It’s nice to reminisce. Our memories are our link to the past. They are our childhood, our families, our ups and our downs. Our lived experiences have made us who we are today. Even our darkest moments are illuminated with the memories of the people who helped us through those tough times, who were there when we needed them. For many people my age our memories of the war are not of bombs and rationing but of the camaraderie, of singalongs in shelters and the feeling of belonging.
I feel blessed to live with people who grew up in the same era.
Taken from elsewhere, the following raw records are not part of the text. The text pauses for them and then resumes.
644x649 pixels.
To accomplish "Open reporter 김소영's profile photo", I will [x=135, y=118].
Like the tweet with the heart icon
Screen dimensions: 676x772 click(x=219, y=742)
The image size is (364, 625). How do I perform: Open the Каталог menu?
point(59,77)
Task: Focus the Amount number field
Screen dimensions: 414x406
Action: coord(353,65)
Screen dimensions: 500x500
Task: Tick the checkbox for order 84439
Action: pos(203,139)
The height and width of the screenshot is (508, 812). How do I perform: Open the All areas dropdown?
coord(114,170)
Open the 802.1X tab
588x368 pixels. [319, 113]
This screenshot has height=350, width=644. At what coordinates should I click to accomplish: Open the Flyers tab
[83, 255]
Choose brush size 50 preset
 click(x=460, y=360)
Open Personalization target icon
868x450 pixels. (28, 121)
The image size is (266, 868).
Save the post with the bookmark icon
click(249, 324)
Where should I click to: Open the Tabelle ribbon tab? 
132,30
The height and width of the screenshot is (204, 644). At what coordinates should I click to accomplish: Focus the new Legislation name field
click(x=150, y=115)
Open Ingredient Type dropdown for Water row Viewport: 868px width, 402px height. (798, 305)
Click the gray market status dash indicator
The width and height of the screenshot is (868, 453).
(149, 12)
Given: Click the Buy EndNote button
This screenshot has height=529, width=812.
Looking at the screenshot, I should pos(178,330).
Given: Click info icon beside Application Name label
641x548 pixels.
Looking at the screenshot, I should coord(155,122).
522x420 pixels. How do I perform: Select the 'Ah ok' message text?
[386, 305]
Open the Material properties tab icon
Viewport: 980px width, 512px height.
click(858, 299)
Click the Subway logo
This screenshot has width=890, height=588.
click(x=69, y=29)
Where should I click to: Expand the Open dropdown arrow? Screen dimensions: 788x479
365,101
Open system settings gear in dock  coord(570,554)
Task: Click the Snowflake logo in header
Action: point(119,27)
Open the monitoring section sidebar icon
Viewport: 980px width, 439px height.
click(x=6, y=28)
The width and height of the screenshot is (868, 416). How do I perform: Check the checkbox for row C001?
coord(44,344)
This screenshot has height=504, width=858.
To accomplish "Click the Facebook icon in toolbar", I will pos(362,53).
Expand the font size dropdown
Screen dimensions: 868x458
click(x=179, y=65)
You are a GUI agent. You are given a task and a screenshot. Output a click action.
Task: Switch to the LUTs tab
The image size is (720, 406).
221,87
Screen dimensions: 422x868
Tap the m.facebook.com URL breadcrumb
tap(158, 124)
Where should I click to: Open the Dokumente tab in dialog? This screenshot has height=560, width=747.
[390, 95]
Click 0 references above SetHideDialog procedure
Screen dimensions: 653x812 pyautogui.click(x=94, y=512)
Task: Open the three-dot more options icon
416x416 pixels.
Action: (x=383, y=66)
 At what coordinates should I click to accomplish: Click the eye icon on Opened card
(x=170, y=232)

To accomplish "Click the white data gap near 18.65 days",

We identify with each other; we have a shared experience that unites us. To many, rationing is a passage in a textbook, to us it was a way of life.
This week we had a visit from a lovely lady named Sarah. Sarah arrived with a suitcase full of memories. She spoke to us about the past, about a bygone era, an era when things were made to last and when people spent their money on items that they needed rather than wanted.
Sarah chatted to us about dairy farming, and how much it has changed over the last century, she had brought along an array of props which were passed around. We remembered them like it was yesterday.
Milking was back breaking work, there was no machinery, cows were milked by hand and the milk processed and canned by farmhands. During the war a lot of farm work was undertaken by women, they were strong women both mentally and physically. Real role models for young girls.
We had a wonderful afternoon, we have fond memories of the products brought along, I can still picture some of them in the pantry. Holding that tin of powdered milk in my hands again made me smile.
The team at Timken sat with us to listen to Sarah, they were really interested in what she had to say and after Sarah had patiently answered all our questions, the team stayed with us asking us about our experiences, we chatted the whole afternoon away; the time just flew by.
We are told that Sarah will be back again soon with her bag full of nostalgia. It’s wonderful to hear her talk but it’s equally nice to see the props, to be able to sit and hold a tin that transports me right back to my mother’s kitchen. I loved to watch her cook, I used to hand her that very tin. The days of helping mother are sadly long gone but thankfully there is a special place in my mind that I can visit, where they’ll live forever.